Best startup websites: Saie Saie is a consumer packaged goods startup that offers clean beauty products without a high price tag. It is known for its visually appealing branding and celebrity endorsements. The website itself offers an extension of the branding that Saie’s users know and love. 

What We Like: 

The Saie menu is extremely digestible, which is one of the highlights of this website. It invites you to shop, learn, search, visit your account, check your bag, or even find your makeup shade. The number of options isn’t overwhelming, however, as they are dispersed throughout the screen and the font itself is not difficult to read. 

That brings us to our next point about using your website to reduce friction. Saie effectively achieves this by anticipating which questions ecommerce shoppers might have (which shade is right for them) and addressing that concern directly on the homepage by offering a tool visitors can use to find the right match. 

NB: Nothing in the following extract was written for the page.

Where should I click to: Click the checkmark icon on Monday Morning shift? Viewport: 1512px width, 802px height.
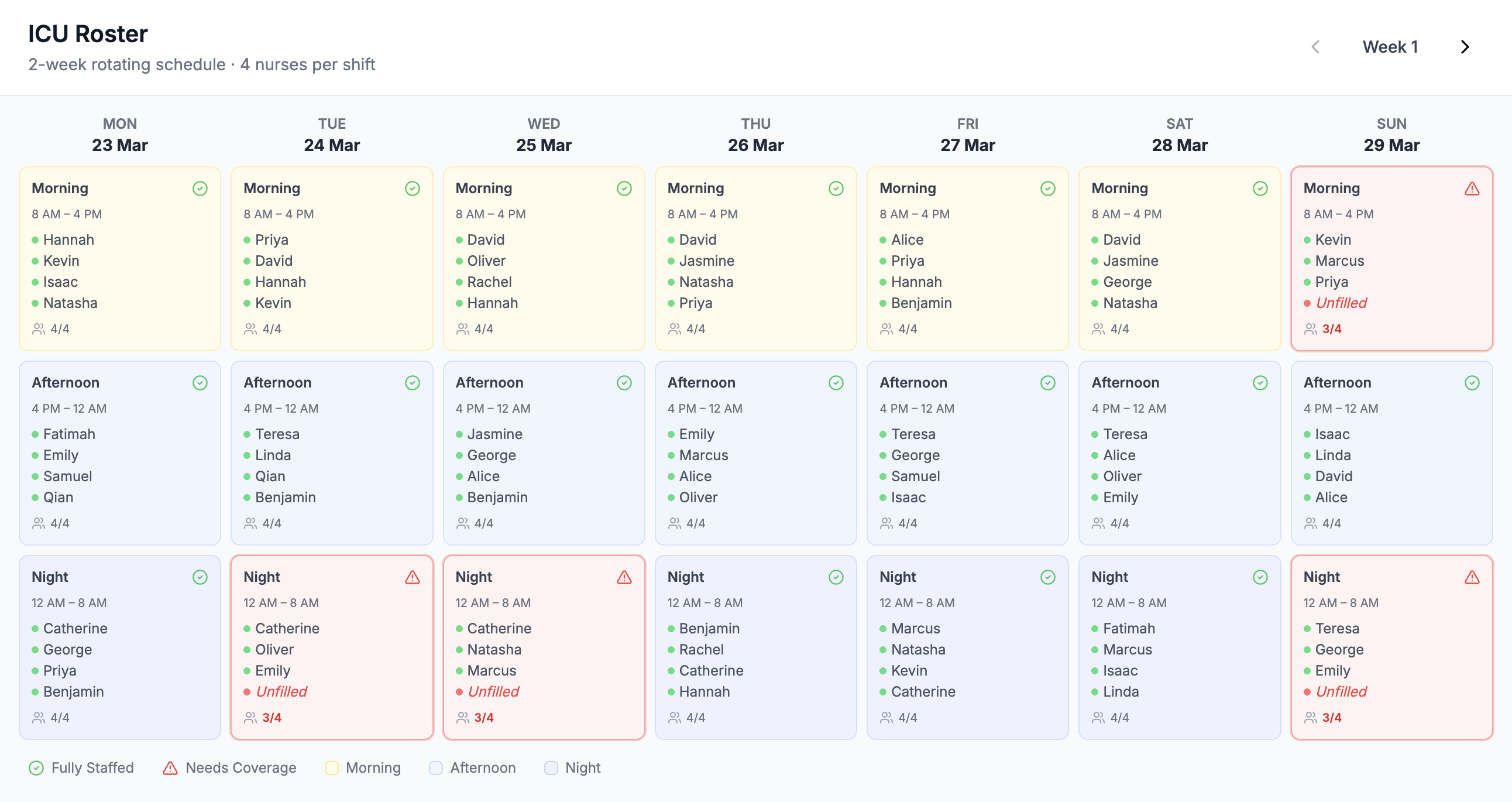[x=200, y=188]
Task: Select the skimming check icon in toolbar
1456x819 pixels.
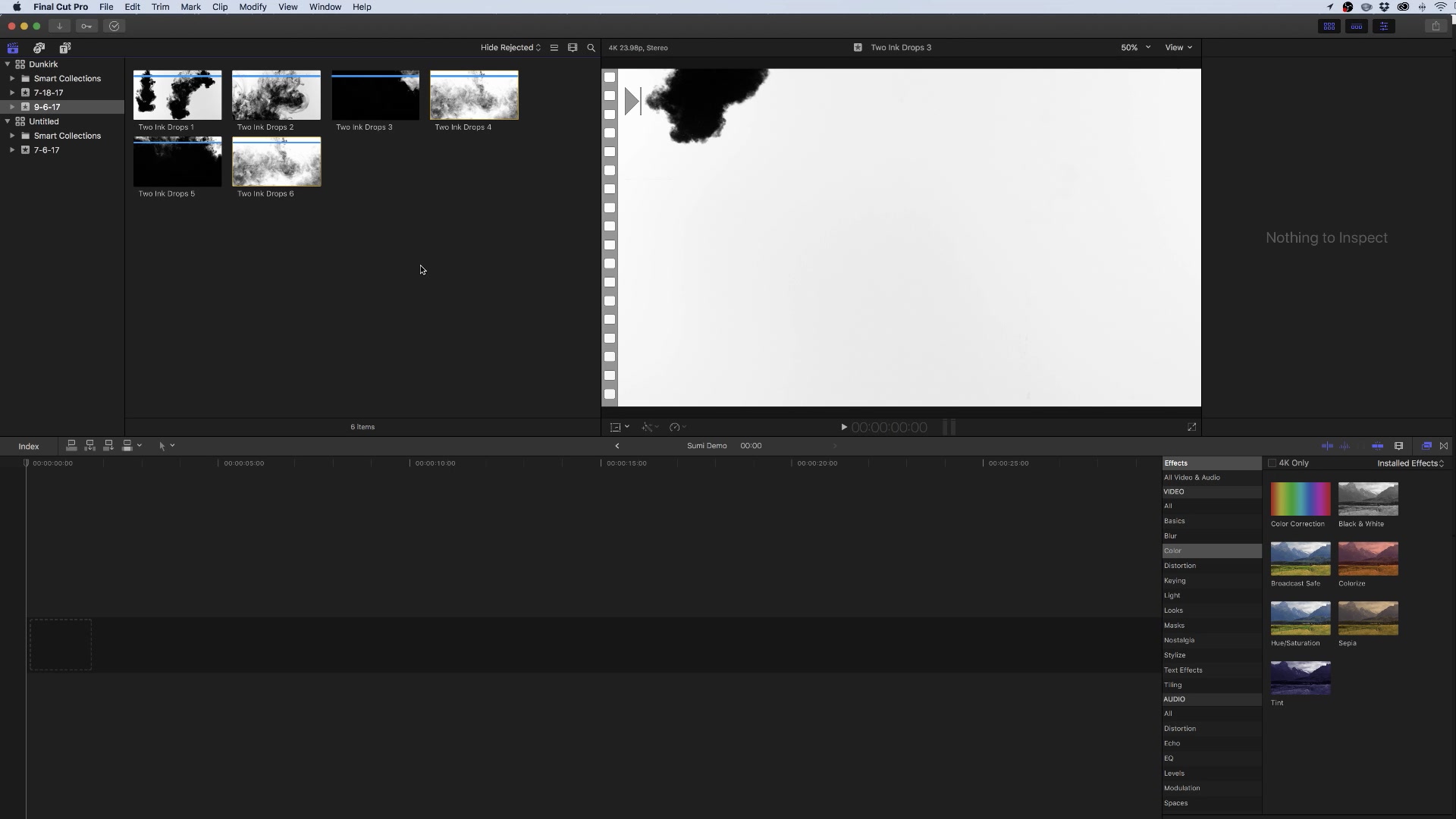Action: (x=114, y=26)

The point we’re trying to make: The best startup websites make it obvious that their product is going to make the user’s life easier, not more complicated. We also love the clever play on words the brand features in the main copy, and the video which offers visual interest and loads quickly. 

13. Patch 


Patch is a startup founded in 2020 with an essential mission. The company is empowering climate action by making it as simple as clicking a button to purchase carbon credits or neutralize emissions that harm the planet. 

What We Like: 

Patch’s website is visually appealing as it features a cohesive color tone that establishes the company’s brand identity. In addition, the homepage reveals what Patch users will see when they sign up, offering a sneak preview into behind-the-scenes. Patch’s menu is straightforward and concise, and when you click on each tab, a variety of options appear. 

14. Calm


Calm is a meditation and sleep app that helps people — you guessed it — get calmer. The app offers both meditations and sleep stories that aim to help reduce anxiety and aid with a more relaxing night’s sleep. 

What We Like: 

Calm doesn’t just talk the talk, they walk the walk. The moment you land on this startup’s homepage, you’re transported to a scenic mountain scene. There’s a clear call to action offering visitors the opportunity to try calm at no cost. The central focus of the homepage is the copy, which invites you to “Find Your Calm.” Underneath the main heading, there’s a brief overview of the company’s goal and a question (“What can we help with today?”) you can select an answer to. 

Get Inspired by the Best Startup Websites to Create Your Own 

The best startup websites actively create a digital space that helps carve out their identity and accentuates their branding. Just like how the right location and an attractive storefront can make all the difference for a mom-and-pop store’s success, the right combination of design and functionality on your website can ensure that your startup grows.